After an upward correction had the USD/JPY pair testing the 109.07 resistance level, it quickly retreated to the 108.55 support level as of this writing. The US dollar suffered a setback after the announcement of the monetary policy decisions of the Federal Reserve and the statements of ChairmanJerome Powell. Powell has made clear that the US Federal Reserve is not even close to starting a rollback of very low interest rate policies.
In its statement after the latest policy meeting, the US Federal Reserve said it will keep its short-term benchmark interest rate near zero, as it has been suspended since the outbreak of the pandemic broke out nearly a year ago. The goal is to help keep loan rates low, for individuals and businesses, to encourage borrowing and spending. The Fed also said it will continue to buy $120 billion in bonds per month to try to keep long-term borrowing rates low as well.

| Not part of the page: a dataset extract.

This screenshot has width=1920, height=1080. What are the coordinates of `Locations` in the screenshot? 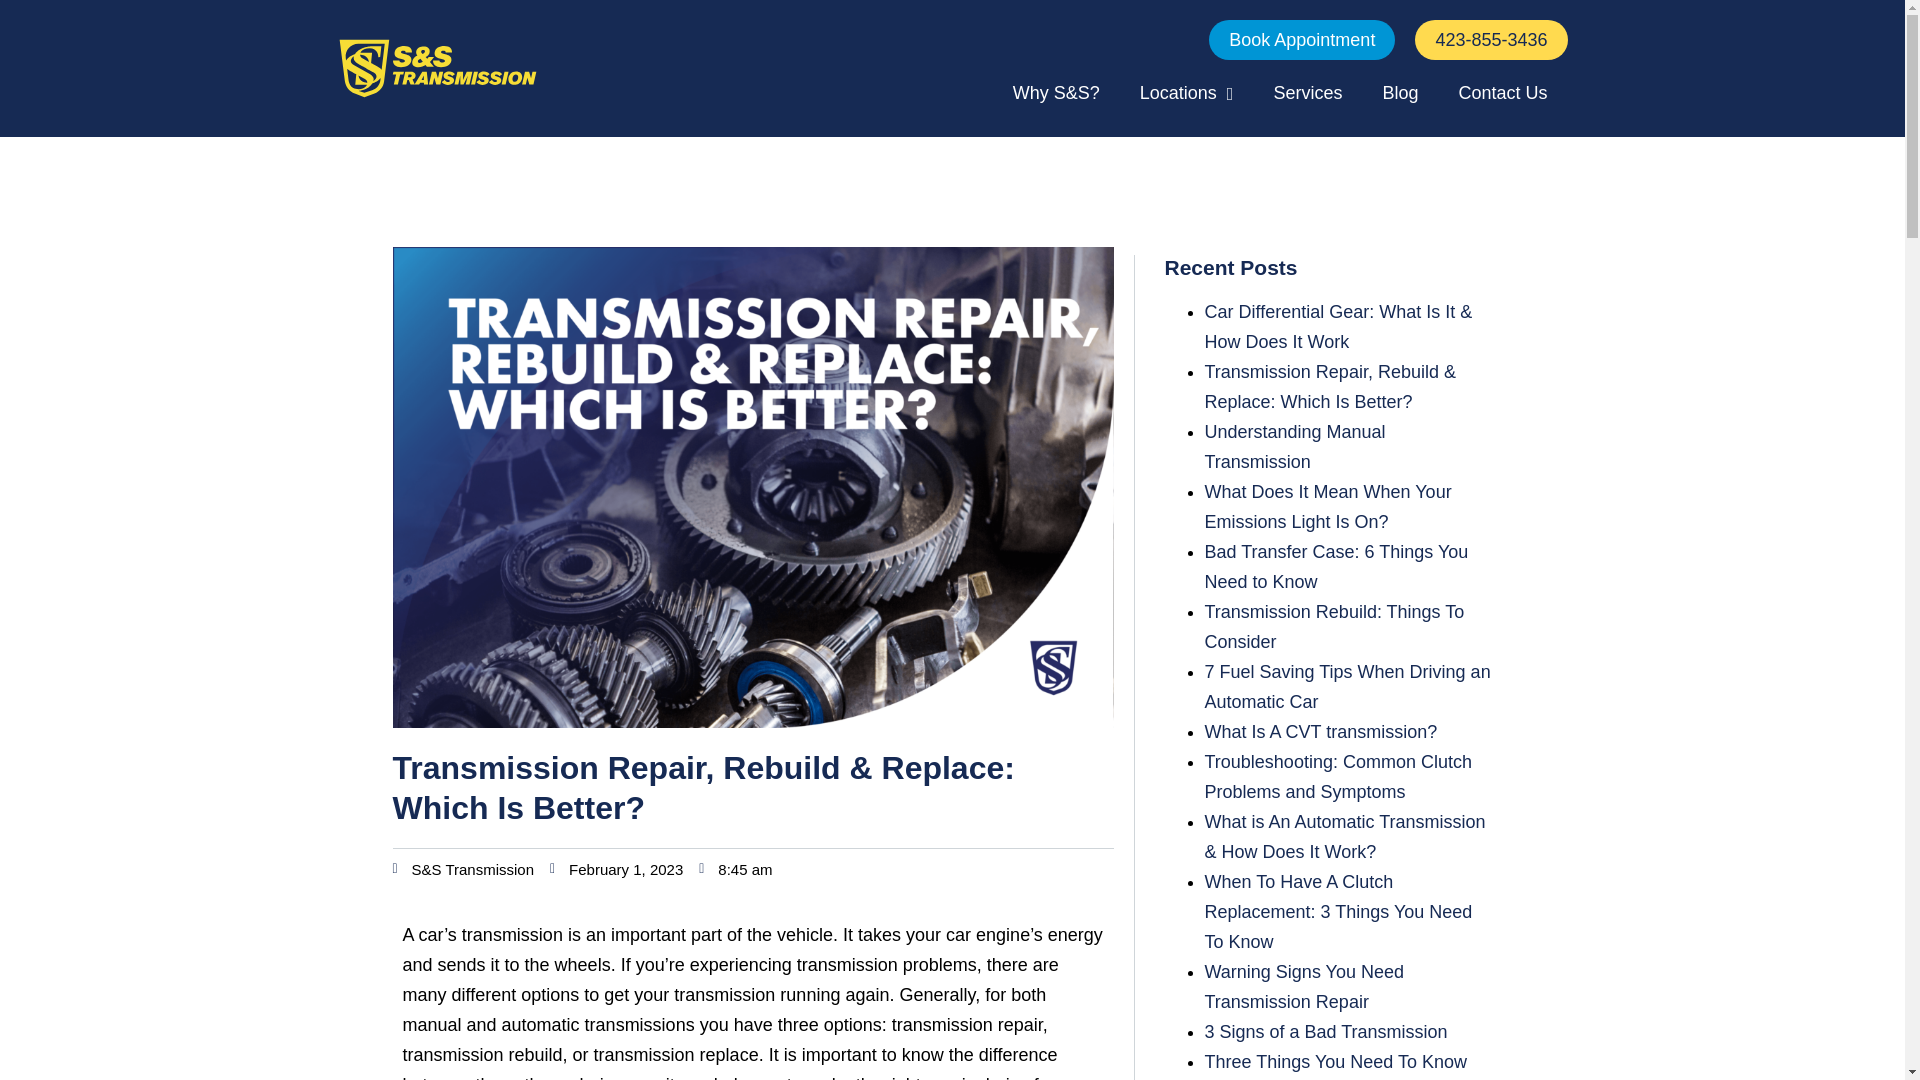 It's located at (1186, 93).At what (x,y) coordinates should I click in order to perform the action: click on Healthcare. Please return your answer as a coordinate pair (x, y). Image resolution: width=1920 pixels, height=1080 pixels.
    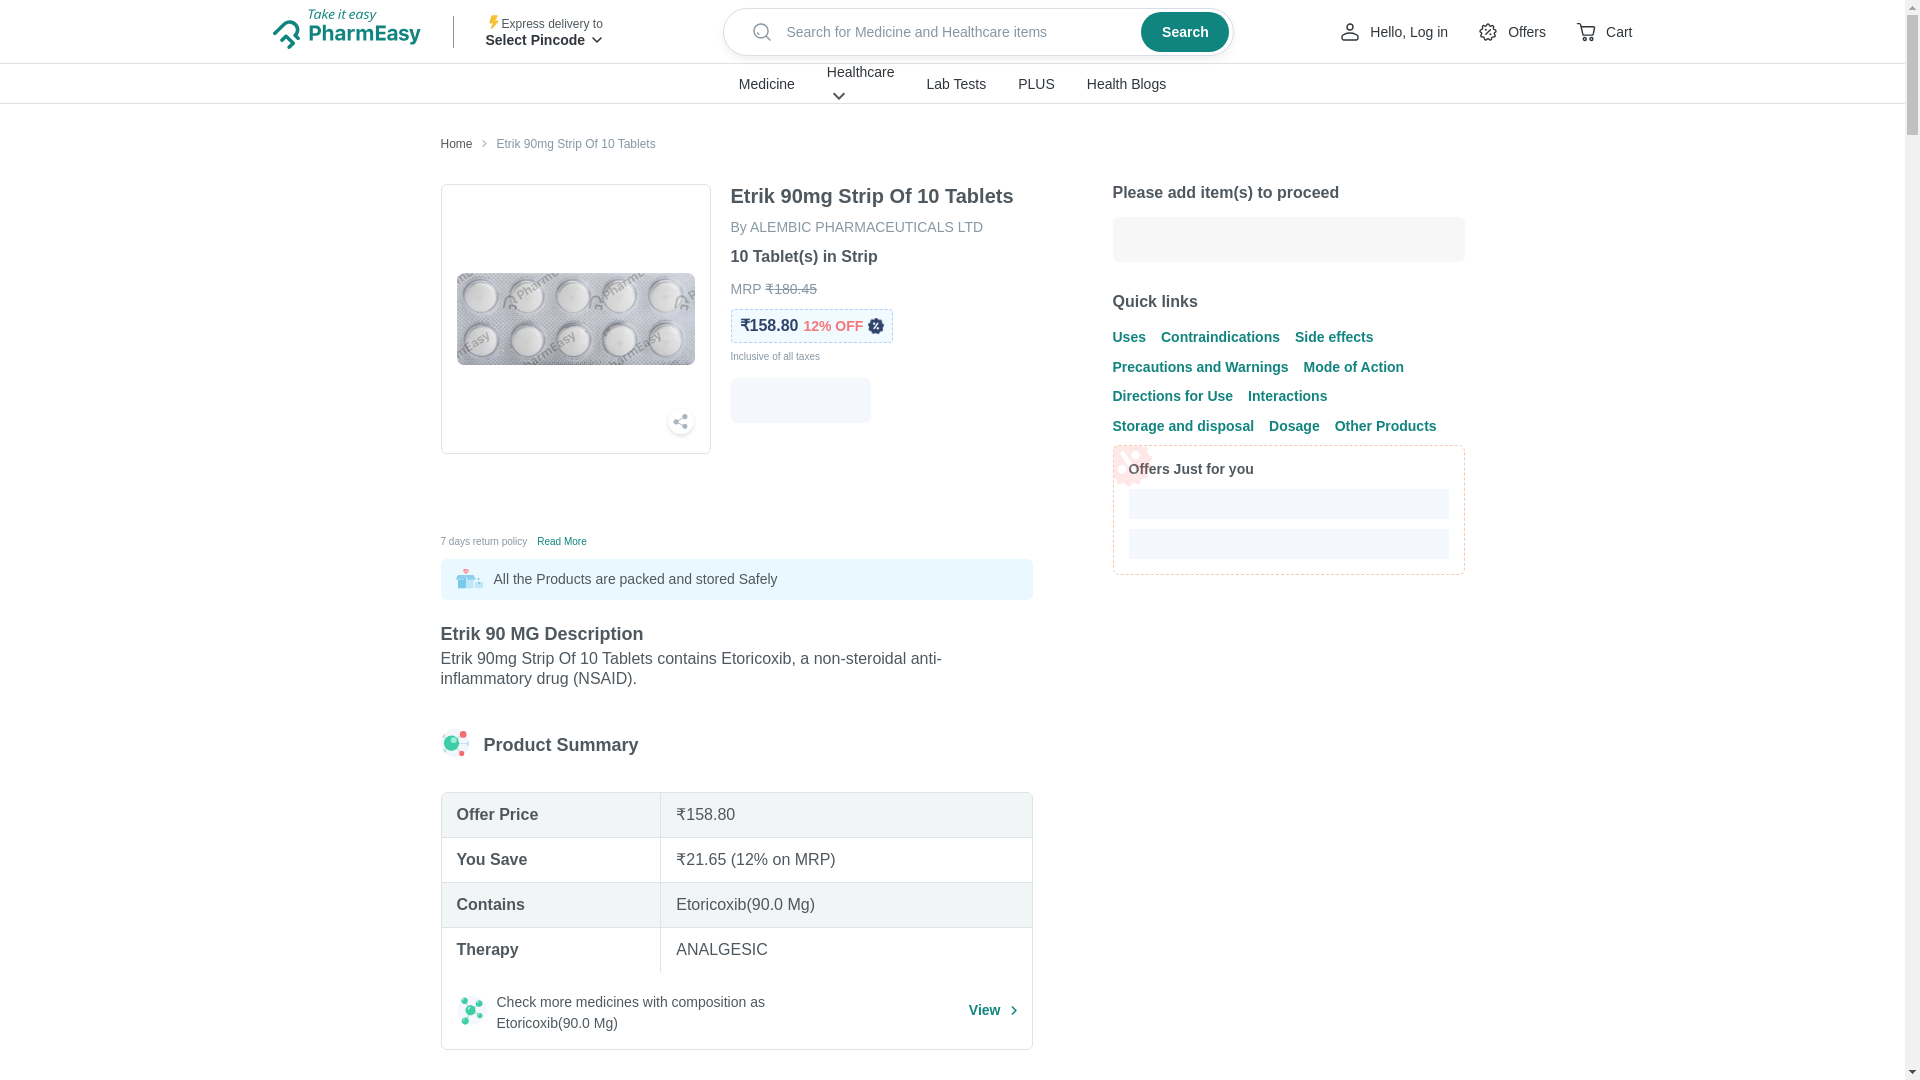
    Looking at the image, I should click on (860, 71).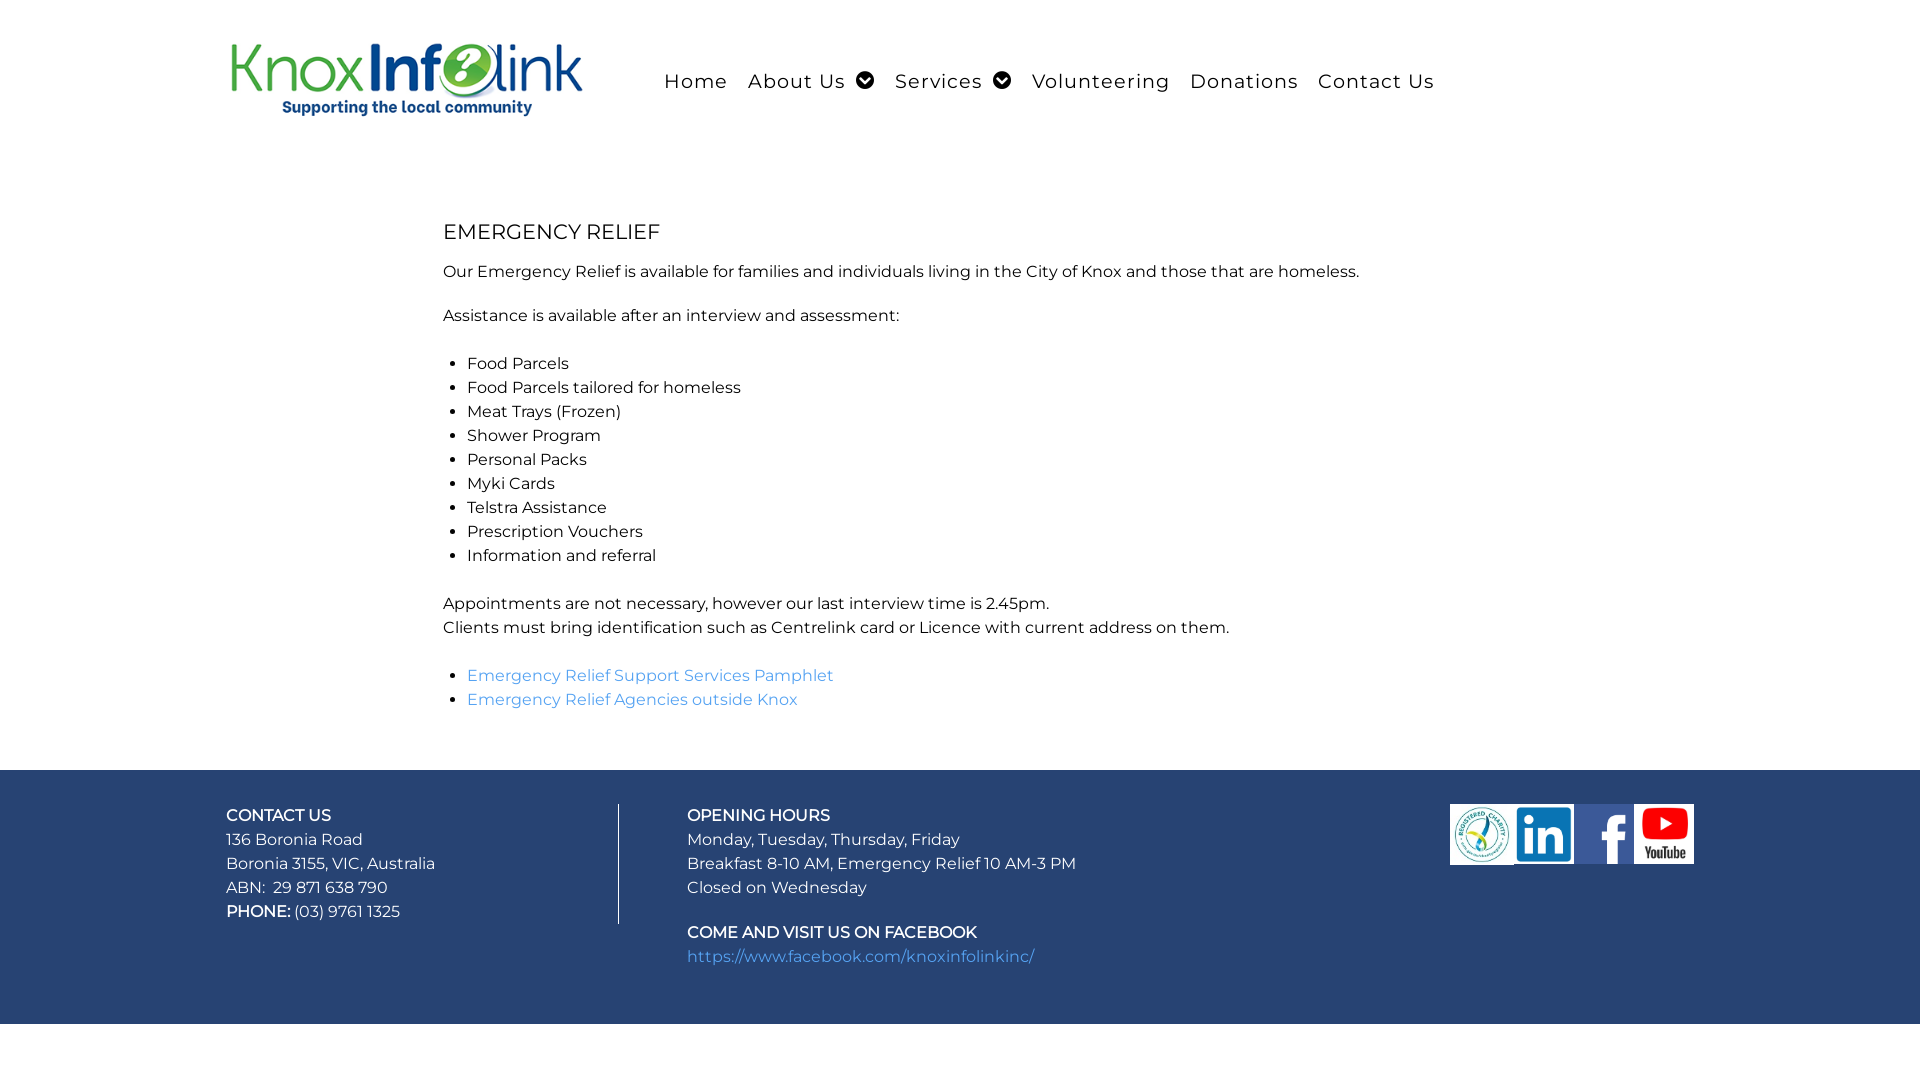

At a press conference, Powell stressed that the Fed will need to see more evidence of continuous and fundamental improvements in the labor market and the general economy before it considers reducing its bond purchases. In the past, Powell said that the Fed's eventual pullback from its economic support would begin with a cut in bond purchases and only then in a possible interest rate hike. “We're just going to need to see more data,” Powell said. "It's not more complicated than that.”
Accordingly, Paul Ashworth, an economist at Capital Economics, noted that “although he took a more optimistic tone about the economic outlook and acknowledged rising inflation, the Fed gave no hints that it is considering slowing the pace of asset purchases, let alone thinking about raising interest rates."
Powell highlighted the improvement in the economy in recent months but said more progress was necessary.
"Since the beginning of the year, indicators of economic activity and employment have been strengthened," Powell added. Household spending on commodities rose strongly.” He also highlighted the amazing progress the nation has made against the pandemic - a key point given that the bank's chairman has often said that economic recovery depends on controlling the virus.
All in all, the US economy has made unexpectedly strong gains in recent weeks, with rising employment, spending and manufacturing measures. Most economists say they are discovering the early stages of what would be a strong and sustainable recovery, with fewer coronavirus cases, increasing vaccinations, and Americans spending their stimulus-boosted savings.
Technical analysis of the pair:
The price of the USD/JPY is still suffering from weak momentum, which precludes it from moving within an upward channel. This will depend on the breach of the psychological resistance 110.00. This did not happen even with the recent collapse in the currency pair, which pushed the technical indicators to strong oversold levels. Nevertheless, I would still prefer to buy the currency pair from every downside level, the closest of which are 108.25, 107.45 and 106.90. The foundations for the dollar’s gains are still strong and firm, and confidence in the economic performance and the US administration’s plans for stimulation and vaccinations are paving the way for a strong US economic recovery, which will be positive for the dollar against the rest of the other major currencies.
The currency pair will be affected today by risk appetite, along with the announcement of the US GDP growth rate, weekly US jobless claims and pending home sales.